The late news from the make-or-break talks in Brussels was no news at all, really. There were a few encouraging words for the progress Greece is making on its reform plans. Athens also ordered a €750m (£535m) repayment to the International Monetary Fund. But an agreement on releasing €7.2bn of bailout funds? No.
There was, though, one intriguing subplot. Germany, in the form of finance minister Wolfgang Schäuble, suddenly seems taken by the idea of Greece holding a referendum.
“If the Greek government thinks it should have a referendum, then it should organise a referendum,” said Schäuble. “Maybe this would be the right measure to let the Greek people decide if it is ready to accept what is necessary or if they want to have the other thing.” By the other thing, he means an exit from the euro.
In one sense, Berlin and Brussels’ sudden conversion to a plebiscite is surprising. When a former Greek prime minister, George Papandreou, suggested holding a referendum in 2011 he was summoned to Brussels and told to drop the idea sharpish. Asking the people to decide was deemed far too dangerous.
So what’s Schäuble’s game? Depressingly for Athens, the moral seems clear: a referendum no longer carries the same fear for Germany. Berlin thinks it holds a winning hand whatever happens.
If Greeks voted to stay in the euro, Berlin could claim democratic legitimacy for a tough reform programme encompassing pensions, tax, wages and privatisations. If Greece said no, then at least there would be resolution.

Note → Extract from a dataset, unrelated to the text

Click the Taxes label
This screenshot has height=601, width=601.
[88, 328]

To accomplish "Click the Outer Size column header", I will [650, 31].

Germany is perhaps being optimistic in believing the market fallout from Grexit would be minimal, but that is what its leading politicians believe. They are happy to take their chances.
Schäuble’s lack of concern about a referendum also sends another message to Athens as the talks enter the final round: he is telling Alexis Tsipras, the current Greek prime minister, that he is desperately short of time and running out of options.

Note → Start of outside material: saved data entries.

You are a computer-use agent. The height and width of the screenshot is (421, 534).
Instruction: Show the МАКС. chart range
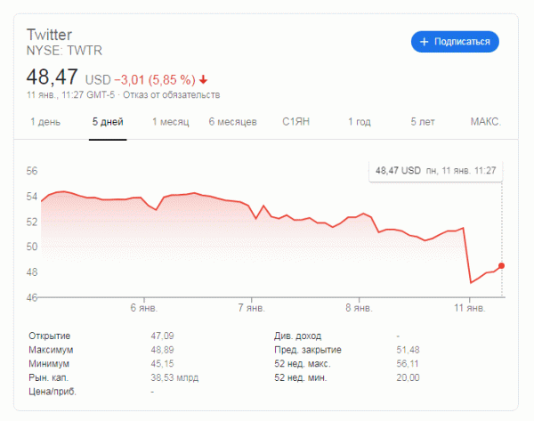pyautogui.click(x=486, y=121)
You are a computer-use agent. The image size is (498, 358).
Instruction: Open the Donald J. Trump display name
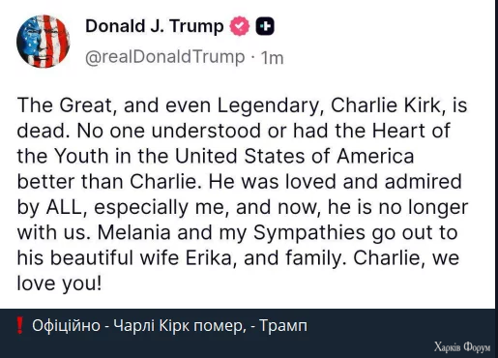click(155, 26)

Greece needs €7.2bn to be released from the last bailout and then requires agreement on a fresh funding programme; and it needs it all to happen by the end of next month. In the delay caused by calling a vote, there could be a run on Greek banks, which might bring Grexit closer anyway.
It is ridiculous that three months of talks have been characterised by brinkmanship on both sides. With Greek’s debt-to-GDP ratio now at 180%, it is also absurd that nobody, apart from the IMF, is talking about the possibility of debt relief.

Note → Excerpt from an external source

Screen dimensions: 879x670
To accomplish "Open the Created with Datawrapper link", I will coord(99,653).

But the cold reality is that brinkmanship always favoured the creditors. Tsipras and his Syriza government now have only a few weeks to agree a deal. There are no guarantees, but it is still odds-on that Greece will capitulate.
Moya Greene has got her orchard back. The chief executive of Royal Mail has complained bitterly for the past year about the “cherry-picking” activities of Whistl in the door-to-door delivery market. Now Whistl, the odd name for the former TNT in the UK, has decided the door-to-door game isn’t worth playing anyway.
Strictly speaking, Whistl is merely “reviewing” its future in the so-called end-to-end market. But since it has suspended operations during the review, a pull-out looks inevitable. It can stick to the safer strategy of pre-sorting letters and using Royal Mail’s network for delivery to the door.
Whistl’s original plans envisaged serving 42% of UK postal address, which, Greene grumbled, equated to only 8% of the land mass. Her point was that Royal Mail, under its universal service obligation, is not allowed to focus solely on densely populated areas such as London and Manchester but must also labour up hill and down dale.
Regulators at Ofcom never seem impressed by her complaints. So a Whistl withdrawal would be a double boost. It was unexpected until a couple of weeks ago and it will deter other operators from trying their luck in the end-to-end market. No wonder Royal Mail’s share price has risen 10% since Whistl’s difficulties in securing investment to fund growth became apparent.
Royal Mail has bigger headaches, it should be said. The letters market is still in decline and the parcels market looks over-supplied. But a large competitor’s exit from household deliveries is a reminder of how hard an incumbent can be to shift.
Welcome to the job of business secretary, Sajid Javid. Your first task, as big business sees life, is to ensure that a new runway is ordered in the south-east. And, if the Airports Commission says Heathrow is the best place, the business lobby wants you to do your duty.
One slice of the Conservative party is secretly praying that the commission opts for Gatwick in the summer. It seems unlikely. If it’s Heathrow, Javid will be expected to go to war with recalcitrant cabinet colleagues. It’s that simple. Aside from the EU referendum, the boardrooms of big companies are obsessed with Heathrow.